I spot two kayakers, brave souls, which I consider to be part of the wildlife in Glacier Bay. They nose close to the foot of John Hopkins Glacier. If they should tip over and are unable to perform an “Eskimo Roll” successfully, they are guaranteed a heart attack within three minutes of hitting the water. They are close enough to the glacier to see the over 6,000 harbor seals hauled out onto the icebergs. Safe from Orca, the killer whale, the seals give birth to their young on floating fortresses. Newborns can swim almost immediately from birth. Disturbance of the bond between mother and pup in the first week or so after birth can lead to permanent abandonment of the pup. For this reason, John Hopkins Inlet is closed beyond Jaw Point to all boats from May 1 to June 30.

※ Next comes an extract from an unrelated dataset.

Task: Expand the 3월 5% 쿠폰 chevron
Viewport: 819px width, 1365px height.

The boat has stopped so we may listen without the interference of engine noise. Guests crowded on the viewing deck include a couple from Holland, a folksy couple from Texas doing a video for RV enthusiasts, and two young men from Switzerland. I ask the men if the snow-drenched mountains beyond the glacier rival the beauty of the fabled Matterhorn. “There is no contest. The immenseness of the northwest overshadows the Alps,” they answer without hesitation. We hover in the inlet hoping for a calving of ice telling us we are in “The Bay of Thunder,” but, Mother Nature is not co-operating. I must rely on John Muir to describe the phenomenon.

In his Travels in Alaska he writes: “Passengers were happy, gazing at the beautiful blue of the bergs and the shattered pinnacled crystal wall, awed by the thunder and commotion of the falling and rising icebergs, which ever and anon sent spray flying several hundred feet into the air and raised swells that set all the fleet of bergs in motion and roared up the beach, telling the story of the birth of every iceberg far and near.”

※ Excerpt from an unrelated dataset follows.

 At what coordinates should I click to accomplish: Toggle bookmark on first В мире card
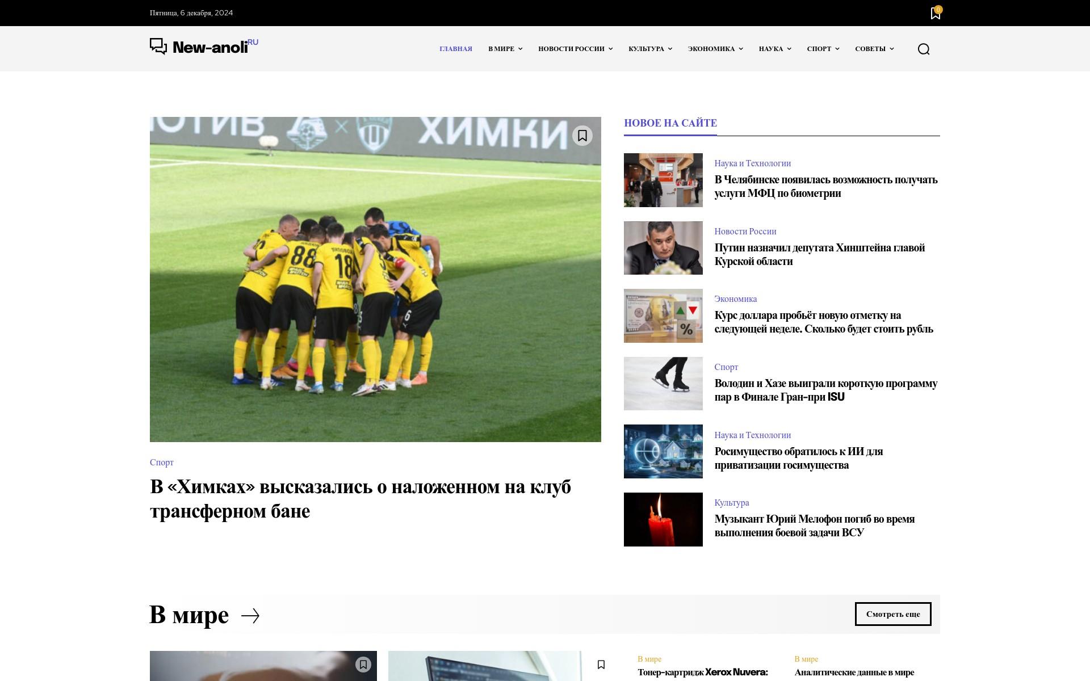coord(363,665)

On the return leg of the journey we cruise close to the face of the Marjorie Glacier. I see cerulean caverns glowing from the depths of the crystal columns jutting into the sky. The dripping from the glass castle melting in the warm sun sounds like a pipe organ playing an eerie tune. After soaking in the height, breadth, and depth of the kaleidoscopic face of the glacier we head back to the Glacier Bay Lodge.

Guests sharing the warming fire with me include; a pair of backpackers getting a mainline of protein in the form of a Berg Berger after a week of granola bars and freeze dried dinners; two young women planning to take advantage of kayaks for hire in Bartlett Cove the next day; and a couple from Redondo Beach, California in the middle of their quest for the perfect retirement spot. It is September, the tale end of the season, the rangers are toasting one another goodbye. Soon they will be departing, like the thousands of migratory birds that come here each year to nest, to warmer summer quarters. After a splendid version of seafood linguini prepared with the local clams, mussels crab, I turn in early and dream I’m gliding through jade green waters on the arcing back of a killer whale.